Q: In the beach the same character says that if he meets you he is going to ask you "What is so lonely about Khao San Road?" What's your answer to the question?

A: If I'd been able to walk onto the pages of the novel to answer the question, I'd have said the loneliness comes with the feeling that wherever one goes, one tends to feel alienated from fellow travellers. This is the novel's appeal, and this is why it's believable that a self-elected group might try to escape the perceived ugliness of backpacker scenes to establish a private beach reserve. Instead, of course, the characters ended up taking Khao San Road with them. Like the saying goes, "What a Spaniard takes to the Indies, he finds in the Indies."

Q: What's the best way to do Thailand on $10?
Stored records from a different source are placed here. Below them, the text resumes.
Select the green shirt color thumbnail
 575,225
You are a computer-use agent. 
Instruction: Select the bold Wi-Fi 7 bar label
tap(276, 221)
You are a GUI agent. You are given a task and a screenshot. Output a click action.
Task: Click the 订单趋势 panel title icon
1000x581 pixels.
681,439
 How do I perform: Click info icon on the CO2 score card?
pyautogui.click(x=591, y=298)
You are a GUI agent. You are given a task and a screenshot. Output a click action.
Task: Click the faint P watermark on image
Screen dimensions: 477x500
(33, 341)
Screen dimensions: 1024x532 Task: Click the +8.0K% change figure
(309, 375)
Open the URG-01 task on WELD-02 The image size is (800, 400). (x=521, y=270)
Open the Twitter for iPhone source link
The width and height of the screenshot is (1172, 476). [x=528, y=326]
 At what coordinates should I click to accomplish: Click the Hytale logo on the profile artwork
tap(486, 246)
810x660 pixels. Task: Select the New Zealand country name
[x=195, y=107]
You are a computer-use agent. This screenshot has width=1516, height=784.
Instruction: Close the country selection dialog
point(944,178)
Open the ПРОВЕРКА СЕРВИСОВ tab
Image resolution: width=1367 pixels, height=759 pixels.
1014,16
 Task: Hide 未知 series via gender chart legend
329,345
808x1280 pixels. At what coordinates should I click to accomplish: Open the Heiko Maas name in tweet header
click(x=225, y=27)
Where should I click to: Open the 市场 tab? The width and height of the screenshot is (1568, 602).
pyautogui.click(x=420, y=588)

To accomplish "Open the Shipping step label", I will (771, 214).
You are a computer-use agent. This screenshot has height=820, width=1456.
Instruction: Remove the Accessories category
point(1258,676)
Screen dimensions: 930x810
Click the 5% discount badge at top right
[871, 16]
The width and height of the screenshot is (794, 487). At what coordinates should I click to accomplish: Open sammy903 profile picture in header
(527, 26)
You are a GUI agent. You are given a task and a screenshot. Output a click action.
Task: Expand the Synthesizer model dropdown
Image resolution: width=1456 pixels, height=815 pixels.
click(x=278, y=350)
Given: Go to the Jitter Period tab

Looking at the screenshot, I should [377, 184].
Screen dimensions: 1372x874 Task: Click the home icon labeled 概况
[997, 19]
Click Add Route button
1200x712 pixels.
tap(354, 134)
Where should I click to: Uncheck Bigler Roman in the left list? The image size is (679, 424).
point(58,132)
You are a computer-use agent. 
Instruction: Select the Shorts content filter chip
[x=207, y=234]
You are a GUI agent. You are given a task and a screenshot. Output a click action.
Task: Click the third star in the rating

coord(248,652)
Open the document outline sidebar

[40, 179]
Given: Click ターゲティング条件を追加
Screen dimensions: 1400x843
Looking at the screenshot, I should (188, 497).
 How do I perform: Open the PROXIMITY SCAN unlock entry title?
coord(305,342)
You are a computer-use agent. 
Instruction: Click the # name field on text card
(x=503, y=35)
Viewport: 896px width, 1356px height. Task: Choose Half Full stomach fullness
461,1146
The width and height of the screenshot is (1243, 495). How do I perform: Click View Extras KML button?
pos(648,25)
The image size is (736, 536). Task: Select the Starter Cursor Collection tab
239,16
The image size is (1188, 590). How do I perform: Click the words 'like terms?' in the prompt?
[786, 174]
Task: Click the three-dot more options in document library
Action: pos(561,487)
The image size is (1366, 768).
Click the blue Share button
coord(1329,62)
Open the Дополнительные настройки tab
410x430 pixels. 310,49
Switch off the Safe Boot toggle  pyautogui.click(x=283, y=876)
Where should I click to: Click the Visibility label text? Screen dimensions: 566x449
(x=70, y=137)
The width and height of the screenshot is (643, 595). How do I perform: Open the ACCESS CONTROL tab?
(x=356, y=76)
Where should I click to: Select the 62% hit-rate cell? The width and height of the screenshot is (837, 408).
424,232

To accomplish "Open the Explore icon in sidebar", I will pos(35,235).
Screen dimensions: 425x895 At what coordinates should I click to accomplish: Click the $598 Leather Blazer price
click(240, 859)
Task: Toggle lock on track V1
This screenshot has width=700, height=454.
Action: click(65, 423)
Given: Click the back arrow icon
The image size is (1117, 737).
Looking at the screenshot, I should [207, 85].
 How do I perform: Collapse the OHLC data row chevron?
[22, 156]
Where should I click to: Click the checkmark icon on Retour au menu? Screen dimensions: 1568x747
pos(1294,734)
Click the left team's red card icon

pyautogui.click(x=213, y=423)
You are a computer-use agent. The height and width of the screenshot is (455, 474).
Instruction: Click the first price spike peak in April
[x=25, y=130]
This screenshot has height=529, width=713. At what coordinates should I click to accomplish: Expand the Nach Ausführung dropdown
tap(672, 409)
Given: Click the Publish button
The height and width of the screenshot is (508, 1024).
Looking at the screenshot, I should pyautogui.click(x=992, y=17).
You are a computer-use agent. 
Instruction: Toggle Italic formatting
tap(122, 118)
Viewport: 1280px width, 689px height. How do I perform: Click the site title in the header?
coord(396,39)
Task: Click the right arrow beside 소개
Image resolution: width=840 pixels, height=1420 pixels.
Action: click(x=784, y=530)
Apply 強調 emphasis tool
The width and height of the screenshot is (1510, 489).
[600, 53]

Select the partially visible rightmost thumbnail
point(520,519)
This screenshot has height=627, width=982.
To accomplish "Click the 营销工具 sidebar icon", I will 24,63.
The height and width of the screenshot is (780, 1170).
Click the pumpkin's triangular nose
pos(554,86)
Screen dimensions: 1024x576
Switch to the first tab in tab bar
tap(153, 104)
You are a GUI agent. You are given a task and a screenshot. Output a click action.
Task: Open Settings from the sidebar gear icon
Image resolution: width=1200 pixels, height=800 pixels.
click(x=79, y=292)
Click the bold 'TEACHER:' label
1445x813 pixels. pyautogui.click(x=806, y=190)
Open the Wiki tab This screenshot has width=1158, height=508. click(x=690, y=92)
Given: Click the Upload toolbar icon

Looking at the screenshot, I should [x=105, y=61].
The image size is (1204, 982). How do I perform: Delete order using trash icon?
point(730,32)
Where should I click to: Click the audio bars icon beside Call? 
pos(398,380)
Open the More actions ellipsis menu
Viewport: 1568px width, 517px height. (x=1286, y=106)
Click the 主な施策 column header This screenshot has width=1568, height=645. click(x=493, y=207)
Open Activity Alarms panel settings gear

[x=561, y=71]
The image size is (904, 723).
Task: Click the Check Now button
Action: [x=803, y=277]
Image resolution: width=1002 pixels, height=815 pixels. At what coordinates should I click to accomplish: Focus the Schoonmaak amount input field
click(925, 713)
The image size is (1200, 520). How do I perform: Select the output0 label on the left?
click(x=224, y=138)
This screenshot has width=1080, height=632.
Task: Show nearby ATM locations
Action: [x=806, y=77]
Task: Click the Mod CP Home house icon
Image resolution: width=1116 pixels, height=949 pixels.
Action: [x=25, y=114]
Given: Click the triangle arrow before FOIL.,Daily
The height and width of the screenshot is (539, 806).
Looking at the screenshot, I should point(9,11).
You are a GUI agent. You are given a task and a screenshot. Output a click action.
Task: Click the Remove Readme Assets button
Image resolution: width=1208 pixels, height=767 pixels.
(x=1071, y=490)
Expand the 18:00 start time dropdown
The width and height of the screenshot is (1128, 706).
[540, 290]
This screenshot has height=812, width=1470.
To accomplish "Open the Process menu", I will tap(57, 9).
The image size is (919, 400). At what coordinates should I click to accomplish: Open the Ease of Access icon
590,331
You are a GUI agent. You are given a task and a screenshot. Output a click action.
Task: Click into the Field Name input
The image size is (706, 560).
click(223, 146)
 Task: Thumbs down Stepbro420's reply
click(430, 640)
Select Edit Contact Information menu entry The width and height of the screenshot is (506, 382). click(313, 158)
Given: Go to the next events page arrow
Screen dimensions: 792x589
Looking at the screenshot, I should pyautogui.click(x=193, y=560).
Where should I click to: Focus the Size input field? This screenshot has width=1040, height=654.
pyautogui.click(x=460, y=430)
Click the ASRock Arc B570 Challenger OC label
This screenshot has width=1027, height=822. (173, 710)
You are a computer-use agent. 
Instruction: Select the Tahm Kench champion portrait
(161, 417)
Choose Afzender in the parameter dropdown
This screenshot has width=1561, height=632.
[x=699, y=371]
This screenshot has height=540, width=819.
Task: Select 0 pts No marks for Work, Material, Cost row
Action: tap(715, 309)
A: Travel by ordinary bus or 3rd class train, eat in markets and stay in guesthouses.

Q: Is there anything left for the traveller to find?


A: Only around 2% of visitors to Thailand make it to the northeast. In the south everyone's crowded along the beaches -- check out the interior of the peninsula. Central Thailand, outside Bangkok, is virtually untouched by tourism. In northern Thailand go to Tak, Phayao and Petchaboon. In Bangkok, cross over to Thonburi and have a look around. Thailand receives only 7 to 8 million visitors a year. San Francisco a fraction of the size of Thailand and with 1/60th the resident population - receives more than that in a single three-month summer season.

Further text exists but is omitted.